Collected data:
****

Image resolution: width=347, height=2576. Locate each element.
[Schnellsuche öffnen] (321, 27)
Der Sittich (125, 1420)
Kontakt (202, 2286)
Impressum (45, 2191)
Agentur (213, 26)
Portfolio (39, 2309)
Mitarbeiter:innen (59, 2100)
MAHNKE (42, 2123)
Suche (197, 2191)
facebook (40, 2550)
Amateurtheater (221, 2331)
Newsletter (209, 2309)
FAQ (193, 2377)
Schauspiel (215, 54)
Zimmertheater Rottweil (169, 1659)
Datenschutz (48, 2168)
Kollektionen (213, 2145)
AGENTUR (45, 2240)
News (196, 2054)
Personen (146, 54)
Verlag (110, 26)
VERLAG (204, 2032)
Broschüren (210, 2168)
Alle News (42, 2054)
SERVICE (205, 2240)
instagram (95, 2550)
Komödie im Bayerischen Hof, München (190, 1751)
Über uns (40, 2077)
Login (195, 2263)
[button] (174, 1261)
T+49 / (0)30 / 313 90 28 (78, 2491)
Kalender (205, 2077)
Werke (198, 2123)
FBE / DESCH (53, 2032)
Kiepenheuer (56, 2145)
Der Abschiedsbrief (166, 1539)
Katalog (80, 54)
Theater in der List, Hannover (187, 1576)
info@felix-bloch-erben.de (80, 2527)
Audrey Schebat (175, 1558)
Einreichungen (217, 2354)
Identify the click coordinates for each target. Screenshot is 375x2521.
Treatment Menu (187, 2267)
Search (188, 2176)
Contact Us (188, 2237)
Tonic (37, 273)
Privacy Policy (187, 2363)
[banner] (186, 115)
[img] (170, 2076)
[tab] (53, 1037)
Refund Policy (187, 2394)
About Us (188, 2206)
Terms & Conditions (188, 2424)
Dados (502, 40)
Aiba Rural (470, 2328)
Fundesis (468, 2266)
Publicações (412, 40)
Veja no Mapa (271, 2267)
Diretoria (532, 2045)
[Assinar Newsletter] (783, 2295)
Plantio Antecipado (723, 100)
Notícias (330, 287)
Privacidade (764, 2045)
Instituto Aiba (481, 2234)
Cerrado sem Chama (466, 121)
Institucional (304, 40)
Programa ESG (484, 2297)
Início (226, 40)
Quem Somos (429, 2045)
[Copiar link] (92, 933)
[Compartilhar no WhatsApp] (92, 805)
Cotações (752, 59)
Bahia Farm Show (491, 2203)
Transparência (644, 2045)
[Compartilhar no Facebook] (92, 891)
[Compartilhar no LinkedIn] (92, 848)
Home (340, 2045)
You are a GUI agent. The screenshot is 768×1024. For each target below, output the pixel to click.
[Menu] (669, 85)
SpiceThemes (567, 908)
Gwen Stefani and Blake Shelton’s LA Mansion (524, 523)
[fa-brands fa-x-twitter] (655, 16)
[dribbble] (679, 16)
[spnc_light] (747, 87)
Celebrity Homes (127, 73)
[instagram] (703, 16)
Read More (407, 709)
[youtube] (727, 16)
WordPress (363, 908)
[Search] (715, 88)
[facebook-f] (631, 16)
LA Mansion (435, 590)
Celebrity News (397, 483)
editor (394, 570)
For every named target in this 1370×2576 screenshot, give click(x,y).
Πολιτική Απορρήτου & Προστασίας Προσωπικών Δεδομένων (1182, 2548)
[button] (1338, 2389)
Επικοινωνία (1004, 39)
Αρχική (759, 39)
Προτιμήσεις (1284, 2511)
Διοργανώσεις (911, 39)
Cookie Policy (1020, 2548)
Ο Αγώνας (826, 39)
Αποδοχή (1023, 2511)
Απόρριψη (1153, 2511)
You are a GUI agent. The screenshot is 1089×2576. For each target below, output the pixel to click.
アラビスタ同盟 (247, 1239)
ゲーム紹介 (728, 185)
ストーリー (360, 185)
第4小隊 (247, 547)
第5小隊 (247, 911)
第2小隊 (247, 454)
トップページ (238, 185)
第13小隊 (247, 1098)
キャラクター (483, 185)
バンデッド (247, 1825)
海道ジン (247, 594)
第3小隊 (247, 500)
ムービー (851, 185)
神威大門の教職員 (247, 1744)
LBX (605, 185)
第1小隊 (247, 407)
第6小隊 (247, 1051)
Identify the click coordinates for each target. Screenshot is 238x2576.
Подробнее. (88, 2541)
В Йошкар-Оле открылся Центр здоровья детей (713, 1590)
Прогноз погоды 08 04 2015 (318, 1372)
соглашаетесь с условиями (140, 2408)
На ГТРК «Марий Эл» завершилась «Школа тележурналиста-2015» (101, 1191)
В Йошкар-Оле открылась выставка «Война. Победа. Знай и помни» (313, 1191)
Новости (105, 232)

****

(Work order): Copy, without any change, the run of lines from the one with "第1小隊 (247, 407)" through the end of the entries above.

(Exercise solution):
第1小隊 (247, 407)
第6小隊 (247, 1051)
Identify the click coordinates for each target. Screenshot is 238x2576.
Подробнее. (88, 2541)
В Йошкар-Оле открылся Центр здоровья детей (713, 1590)
Прогноз погоды 08 04 2015 (318, 1372)
соглашаетесь с условиями (140, 2408)
На ГТРК «Марий Эл» завершилась «Школа тележурналиста-2015» (101, 1191)
В Йошкар-Оле открылась выставка «Война. Победа. Знай и помни» (313, 1191)
Новости (105, 232)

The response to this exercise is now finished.